• YOUR GOAL:
Reproduce the data from the line that has "You are a GUI" through the line that has "[x=33, y=161]", replacing "dock" with "taskbar" and changing nothing else.

• ITEMS:

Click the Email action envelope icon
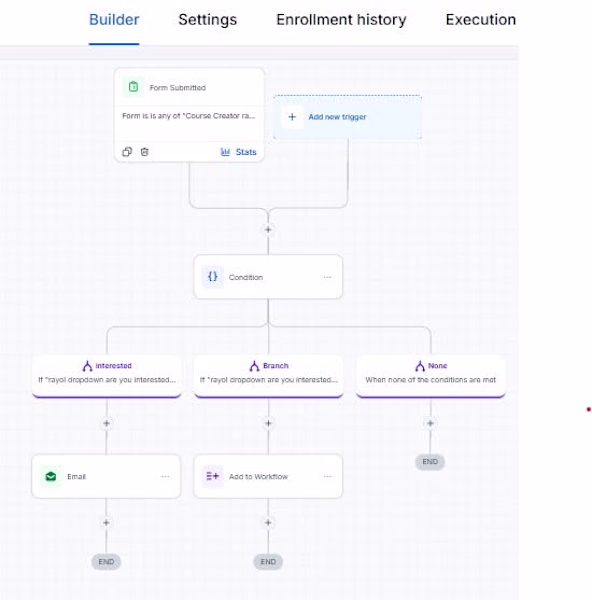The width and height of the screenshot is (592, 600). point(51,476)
--
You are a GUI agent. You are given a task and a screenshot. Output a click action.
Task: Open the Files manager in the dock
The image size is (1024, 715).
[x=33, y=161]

• EXERCISE RESPONSE:
You are a GUI agent. You are given a task and a screenshot. Output a click action.
Task: Open the Files manager in the taskbar
The image size is (1024, 715).
[x=33, y=161]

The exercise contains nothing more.